The rally for immigration reform on Saturday in Brentwood is being written about elsewhere on this blog, so I won’t go into a description of the event or a recounting of the speeches. I just want to spend a moment talking about my reaction to it.
I went to the rally wondering if it was going to have the air of a funeral about it. After all, the media consensus is that immigration reform is dead. I worried that many folks would be so discouraged that they would not even bother to show up. When I got to Ross Park in Brentwood I was very pleasantly surprised. Dozens of people were there, many in their organizational t-shirts and carrying banners. It was a bright and lovely day, and far from looking like a group of mourners, the folks there looked like they were celebrating a family reunion.
No one there said that were giving up on immigration reform. They demanded that President Obama use his full powers to stop breaking up families through deportation and they insisted that the House of Representatives get to work on reforming our broken immigration system. Many people said that if conservatives hoped we would go away just because reform is extremely unlikely to pass this year they were completely wrong. Person after person told me that this is a multi-year struggle and that they will not give up.

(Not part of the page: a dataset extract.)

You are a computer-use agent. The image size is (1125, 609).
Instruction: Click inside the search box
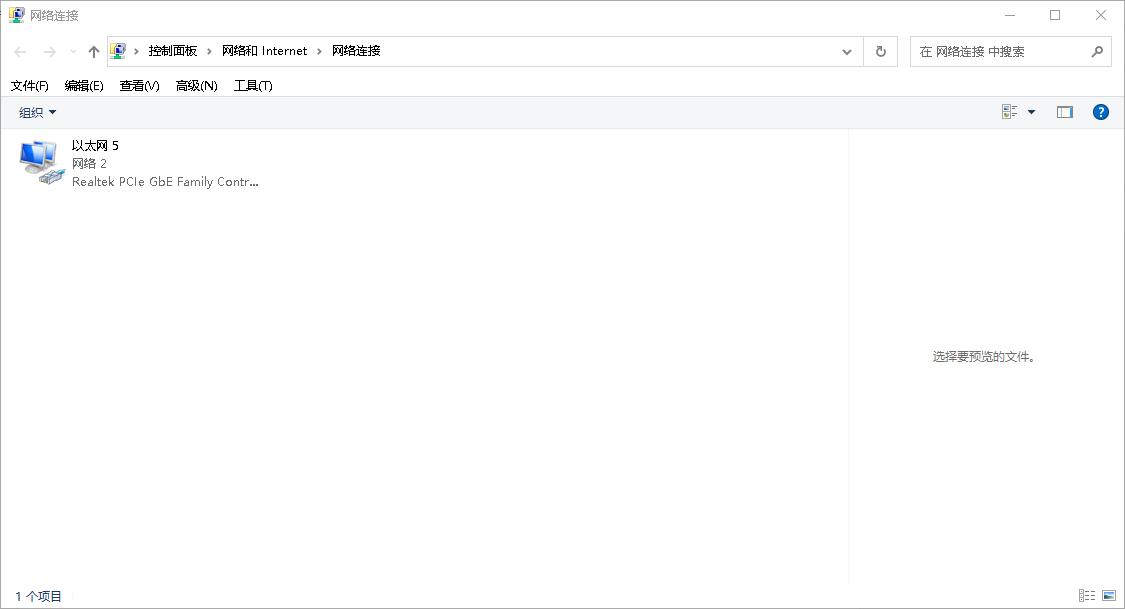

I went to White Castle to get a burger right after the rally and I saw two young men circulating among the crowds of shoppers on Suffolk Avenue. They had just left the rally and were registering Latinos to vote as part of the next phase of the immigration reform campaign. At the rally I had spoken and I told the audience that CARECEN was providing free citizenship legal assistance which would allow immigrants to make their voices even louder in the national debate. Maryann Slutsky of Long Island Wins spoke of the importance of immigrant voting to gain respect for immigrant rights. Groups like New York Communities for Change and Make the Road will be doing a large get-out-the-vote effort to increase immigrant civic engagement even more.
The struggle for immigration reform was not buried on Saturday, it merely entered a new phase.